つまり、サモア戦が勝点4でも勝点5でも大差なかったのです。

実際には南アフリカVSスコットランド戦は両者ともボーナスポイントナシで南アフリカが勝ちました。南アフリカは2勝1敗の勝点11、スコットランドは2勝1敗の勝点10という状態でプールBの最終戦に臨みます。南アフリカとスコットランドがどちらも勝てばどうやってもダメですが、どちらかが引き分け以下なら(※「4トライ以上をあげて引き分け」というレアケースが起こらない限り)、「日本が4トライ以上あげて勝つ」ことでベスト8進出となります。

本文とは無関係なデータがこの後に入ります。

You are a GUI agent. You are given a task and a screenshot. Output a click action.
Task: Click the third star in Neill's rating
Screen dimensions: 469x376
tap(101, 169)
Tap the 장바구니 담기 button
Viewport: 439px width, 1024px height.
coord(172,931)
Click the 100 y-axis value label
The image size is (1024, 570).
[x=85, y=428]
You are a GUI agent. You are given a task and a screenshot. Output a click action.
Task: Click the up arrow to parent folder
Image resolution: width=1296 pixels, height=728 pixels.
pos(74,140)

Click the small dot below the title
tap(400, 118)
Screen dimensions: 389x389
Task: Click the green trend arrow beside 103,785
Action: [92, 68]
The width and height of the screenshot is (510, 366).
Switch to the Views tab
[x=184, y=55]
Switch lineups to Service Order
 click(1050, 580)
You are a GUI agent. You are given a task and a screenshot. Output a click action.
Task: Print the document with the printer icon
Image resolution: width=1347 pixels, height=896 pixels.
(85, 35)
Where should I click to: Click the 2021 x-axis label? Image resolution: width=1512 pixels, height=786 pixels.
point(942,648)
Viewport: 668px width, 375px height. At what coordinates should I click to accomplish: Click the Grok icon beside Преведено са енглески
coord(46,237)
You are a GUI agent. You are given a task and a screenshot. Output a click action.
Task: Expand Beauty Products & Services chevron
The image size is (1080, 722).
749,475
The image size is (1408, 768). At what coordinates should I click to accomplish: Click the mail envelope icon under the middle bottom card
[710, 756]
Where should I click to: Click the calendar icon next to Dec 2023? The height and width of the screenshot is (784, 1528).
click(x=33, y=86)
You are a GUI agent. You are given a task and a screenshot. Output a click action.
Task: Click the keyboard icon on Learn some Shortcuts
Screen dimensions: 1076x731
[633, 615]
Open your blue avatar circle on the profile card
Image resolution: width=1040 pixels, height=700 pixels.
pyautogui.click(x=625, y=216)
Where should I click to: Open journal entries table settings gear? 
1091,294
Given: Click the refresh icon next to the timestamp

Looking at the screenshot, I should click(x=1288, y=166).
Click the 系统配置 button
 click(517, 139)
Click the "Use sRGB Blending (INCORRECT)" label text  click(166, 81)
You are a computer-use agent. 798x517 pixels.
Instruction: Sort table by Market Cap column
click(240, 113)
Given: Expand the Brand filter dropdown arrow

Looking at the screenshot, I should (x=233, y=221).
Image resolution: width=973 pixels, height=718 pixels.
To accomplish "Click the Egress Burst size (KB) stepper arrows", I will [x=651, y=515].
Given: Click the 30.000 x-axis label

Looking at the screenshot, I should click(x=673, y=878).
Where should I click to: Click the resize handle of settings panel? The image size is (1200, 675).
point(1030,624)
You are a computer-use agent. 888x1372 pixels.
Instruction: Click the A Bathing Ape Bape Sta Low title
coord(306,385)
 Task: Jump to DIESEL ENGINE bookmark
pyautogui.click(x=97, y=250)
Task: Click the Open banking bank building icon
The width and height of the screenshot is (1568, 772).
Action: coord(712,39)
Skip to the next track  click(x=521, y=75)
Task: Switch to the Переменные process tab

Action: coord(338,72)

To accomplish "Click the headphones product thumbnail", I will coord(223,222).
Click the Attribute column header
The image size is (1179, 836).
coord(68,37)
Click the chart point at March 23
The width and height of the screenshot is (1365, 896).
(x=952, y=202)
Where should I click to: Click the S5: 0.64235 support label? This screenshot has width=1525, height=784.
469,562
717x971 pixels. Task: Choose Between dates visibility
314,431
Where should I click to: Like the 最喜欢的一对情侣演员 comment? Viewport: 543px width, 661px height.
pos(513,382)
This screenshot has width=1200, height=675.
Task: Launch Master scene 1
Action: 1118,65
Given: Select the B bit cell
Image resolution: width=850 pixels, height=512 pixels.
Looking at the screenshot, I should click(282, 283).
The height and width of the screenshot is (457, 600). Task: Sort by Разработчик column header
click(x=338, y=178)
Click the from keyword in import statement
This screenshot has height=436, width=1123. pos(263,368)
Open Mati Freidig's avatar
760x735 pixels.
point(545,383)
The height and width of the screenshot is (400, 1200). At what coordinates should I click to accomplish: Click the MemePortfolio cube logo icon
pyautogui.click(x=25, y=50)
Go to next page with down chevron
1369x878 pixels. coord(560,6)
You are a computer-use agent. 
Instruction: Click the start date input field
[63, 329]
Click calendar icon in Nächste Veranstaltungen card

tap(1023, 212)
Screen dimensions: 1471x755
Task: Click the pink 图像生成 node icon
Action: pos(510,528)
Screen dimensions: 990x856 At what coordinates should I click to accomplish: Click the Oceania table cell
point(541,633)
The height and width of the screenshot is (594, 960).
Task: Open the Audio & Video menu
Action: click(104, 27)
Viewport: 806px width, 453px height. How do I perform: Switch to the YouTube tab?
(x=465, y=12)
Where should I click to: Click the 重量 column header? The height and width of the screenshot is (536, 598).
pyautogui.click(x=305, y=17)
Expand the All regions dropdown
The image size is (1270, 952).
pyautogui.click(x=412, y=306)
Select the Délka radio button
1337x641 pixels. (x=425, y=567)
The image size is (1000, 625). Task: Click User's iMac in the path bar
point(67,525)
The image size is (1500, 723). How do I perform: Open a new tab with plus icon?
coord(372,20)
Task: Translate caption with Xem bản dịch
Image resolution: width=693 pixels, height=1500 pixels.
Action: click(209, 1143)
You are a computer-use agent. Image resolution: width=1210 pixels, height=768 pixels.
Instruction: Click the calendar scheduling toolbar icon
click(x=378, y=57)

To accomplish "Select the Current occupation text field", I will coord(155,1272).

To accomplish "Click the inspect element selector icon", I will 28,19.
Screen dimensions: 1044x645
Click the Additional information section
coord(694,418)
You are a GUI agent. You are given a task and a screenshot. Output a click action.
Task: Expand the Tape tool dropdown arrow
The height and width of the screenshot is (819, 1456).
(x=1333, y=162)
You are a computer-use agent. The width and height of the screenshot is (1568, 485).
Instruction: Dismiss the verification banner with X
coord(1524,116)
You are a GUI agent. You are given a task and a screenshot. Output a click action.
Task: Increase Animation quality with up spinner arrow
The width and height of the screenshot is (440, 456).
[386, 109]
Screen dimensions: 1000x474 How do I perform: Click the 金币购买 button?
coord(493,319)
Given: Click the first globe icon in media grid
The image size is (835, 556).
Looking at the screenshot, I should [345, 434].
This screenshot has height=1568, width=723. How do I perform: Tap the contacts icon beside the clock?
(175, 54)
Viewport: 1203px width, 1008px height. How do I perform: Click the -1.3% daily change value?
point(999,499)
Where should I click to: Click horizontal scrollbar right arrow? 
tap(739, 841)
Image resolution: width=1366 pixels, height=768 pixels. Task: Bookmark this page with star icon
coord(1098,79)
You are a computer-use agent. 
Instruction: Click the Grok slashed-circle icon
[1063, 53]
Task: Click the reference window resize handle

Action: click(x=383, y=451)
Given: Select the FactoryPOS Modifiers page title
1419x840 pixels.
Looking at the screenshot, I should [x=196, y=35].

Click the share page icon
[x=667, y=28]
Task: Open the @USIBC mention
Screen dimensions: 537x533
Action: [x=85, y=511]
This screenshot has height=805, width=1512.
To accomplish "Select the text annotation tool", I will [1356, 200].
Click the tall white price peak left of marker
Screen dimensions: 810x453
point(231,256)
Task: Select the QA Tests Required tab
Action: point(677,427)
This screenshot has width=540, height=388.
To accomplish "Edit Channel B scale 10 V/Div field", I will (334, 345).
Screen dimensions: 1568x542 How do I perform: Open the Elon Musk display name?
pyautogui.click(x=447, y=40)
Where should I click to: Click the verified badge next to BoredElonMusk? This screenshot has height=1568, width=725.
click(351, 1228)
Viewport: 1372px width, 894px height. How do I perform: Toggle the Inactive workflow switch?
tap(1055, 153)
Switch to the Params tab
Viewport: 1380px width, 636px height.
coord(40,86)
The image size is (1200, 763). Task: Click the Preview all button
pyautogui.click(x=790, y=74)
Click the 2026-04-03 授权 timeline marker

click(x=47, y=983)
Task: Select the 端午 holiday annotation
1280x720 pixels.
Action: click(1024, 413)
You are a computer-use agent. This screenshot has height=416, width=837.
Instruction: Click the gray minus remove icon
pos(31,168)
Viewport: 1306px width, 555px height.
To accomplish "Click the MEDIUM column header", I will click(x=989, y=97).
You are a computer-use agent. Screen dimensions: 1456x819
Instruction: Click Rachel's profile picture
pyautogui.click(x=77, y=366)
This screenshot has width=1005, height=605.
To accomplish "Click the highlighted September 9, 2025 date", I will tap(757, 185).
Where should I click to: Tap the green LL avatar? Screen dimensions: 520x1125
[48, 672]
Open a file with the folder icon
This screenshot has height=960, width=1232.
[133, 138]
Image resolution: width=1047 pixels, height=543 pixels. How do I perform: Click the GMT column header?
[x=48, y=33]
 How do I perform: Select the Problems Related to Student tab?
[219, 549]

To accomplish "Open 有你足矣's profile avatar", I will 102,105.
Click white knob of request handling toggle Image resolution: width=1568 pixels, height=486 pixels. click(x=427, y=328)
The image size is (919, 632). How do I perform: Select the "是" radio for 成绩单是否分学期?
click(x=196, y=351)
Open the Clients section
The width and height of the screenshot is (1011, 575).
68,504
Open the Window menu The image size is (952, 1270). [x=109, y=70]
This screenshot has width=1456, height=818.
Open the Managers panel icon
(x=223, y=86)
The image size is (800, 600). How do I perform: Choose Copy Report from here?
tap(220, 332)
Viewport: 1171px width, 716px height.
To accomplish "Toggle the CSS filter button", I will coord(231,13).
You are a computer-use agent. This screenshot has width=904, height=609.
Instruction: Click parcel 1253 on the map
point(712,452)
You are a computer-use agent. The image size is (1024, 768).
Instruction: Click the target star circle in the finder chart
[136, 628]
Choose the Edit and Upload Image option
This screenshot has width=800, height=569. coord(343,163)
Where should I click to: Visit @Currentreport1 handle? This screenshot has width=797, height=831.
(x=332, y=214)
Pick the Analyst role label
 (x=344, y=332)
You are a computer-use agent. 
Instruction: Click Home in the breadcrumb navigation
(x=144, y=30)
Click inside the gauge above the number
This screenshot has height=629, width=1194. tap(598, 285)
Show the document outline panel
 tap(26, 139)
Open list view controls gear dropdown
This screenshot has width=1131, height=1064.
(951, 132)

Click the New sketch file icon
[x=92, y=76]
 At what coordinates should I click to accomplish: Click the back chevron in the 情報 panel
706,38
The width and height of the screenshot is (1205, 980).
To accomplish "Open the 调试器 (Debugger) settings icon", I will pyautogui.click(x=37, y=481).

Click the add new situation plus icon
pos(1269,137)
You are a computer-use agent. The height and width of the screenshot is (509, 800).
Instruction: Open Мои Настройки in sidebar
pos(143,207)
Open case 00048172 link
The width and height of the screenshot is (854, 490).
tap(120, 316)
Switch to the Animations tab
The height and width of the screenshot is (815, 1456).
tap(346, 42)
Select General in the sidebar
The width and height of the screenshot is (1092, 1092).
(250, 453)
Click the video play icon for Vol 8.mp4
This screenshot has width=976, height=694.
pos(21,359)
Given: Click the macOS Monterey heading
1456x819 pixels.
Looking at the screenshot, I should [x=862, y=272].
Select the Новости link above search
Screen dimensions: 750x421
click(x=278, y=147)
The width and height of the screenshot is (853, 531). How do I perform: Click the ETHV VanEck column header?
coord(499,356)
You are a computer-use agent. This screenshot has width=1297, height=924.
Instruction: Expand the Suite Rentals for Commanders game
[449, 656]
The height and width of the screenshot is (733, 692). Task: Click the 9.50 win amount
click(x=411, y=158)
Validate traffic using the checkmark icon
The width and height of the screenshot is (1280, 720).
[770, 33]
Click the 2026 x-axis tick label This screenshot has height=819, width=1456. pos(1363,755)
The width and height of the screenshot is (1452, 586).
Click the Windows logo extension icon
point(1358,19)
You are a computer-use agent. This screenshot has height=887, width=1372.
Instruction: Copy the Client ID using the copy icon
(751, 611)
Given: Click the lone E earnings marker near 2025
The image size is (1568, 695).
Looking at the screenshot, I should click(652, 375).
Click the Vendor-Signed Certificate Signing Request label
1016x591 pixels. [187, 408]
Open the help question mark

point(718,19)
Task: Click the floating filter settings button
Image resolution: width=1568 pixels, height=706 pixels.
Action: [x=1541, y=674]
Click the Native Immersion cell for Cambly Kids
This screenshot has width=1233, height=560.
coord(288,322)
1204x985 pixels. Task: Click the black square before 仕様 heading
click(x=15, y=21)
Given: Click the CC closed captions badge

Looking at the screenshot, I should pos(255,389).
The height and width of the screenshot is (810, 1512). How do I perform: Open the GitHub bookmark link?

<ライバルの結果ごとの、日本がベスト8に進出するための条件>

●次の試合で南アフリカとスコットランドがどちらも勝つ
⇒可能性ナシ

●次の試合で南アフリカかスコットランドかどちらかが引き分け
⇒その引き分けが4トライ以上してのものなら可能性ナシ
⇒4トライしない引き分けなら「日本が4トライしての勝ち」でベスト8

●次の試合で南アフリカかスコットランドかどちらかが負ける
⇒「日本が4トライしての勝ち」なら必ずベスト8
⇒その負けが「4トライ以上」「7点差以内」の片方だけを満たしたもの(ボーナスポイント1)ならば、「日本が勝ち」でベスト8
⇒その負けが「4トライ以上」「7点差以内」の両方を満たさないもの(ボーナスポイントナシ)ならば、「日本が4トライしての引き分け」もしくは「日本が勝ち」でベスト8

※日本が「4トライしない引き分け(勝点2)」「負け(勝点0〜2)」の場合は、相手がどうなっても可能性ナシ


一番あり得そうなのは「スコットランドがサモアに負けるor分ける」というケース。サモアに頑張ってもらうことが、日本がベスト8に進むための大きなポイントとなります。サモアの頑張りを考えたとき、日本VSサモア戦で日本が4トライを取らなかったことは、むしろプラスに働きます。

この試合を終えての日本とサモアの勝点差が4なので、サモアは「日本が次戦で勝点0、自分たちが勝点5」なら日本を抜いて3位に入ることができます。この3位というのが重要で、もし3位に入れば、次回大会の予選が免除されるシード国となるのです。日本が4トライをしていれば、サモアの4位以下が確定していましたので、モチベーションの差は雲泥のはず。サモア戦で4トライしなかったことで、むしろ日本がベスト8に進む可能性は大きくなったとさえ言えるのです。

ここまで先の展開を見据えた上で、「サモア戦で頑張ってもしゃーない」という計算をしていたのだとしたら、日本代表のしたたかさというのは相当なものです。南アフリカ戦では勝利のためにギャンブルをし、サモア戦では冷静な計算で手堅く戦う。攻めるときと引くときの絶妙なさじ加減。ボーナスポイントで一喜一憂していたコチラが恥ずかしくなってきます。ラグビー日本代表、プレーだけでなく頭も冴えていますね。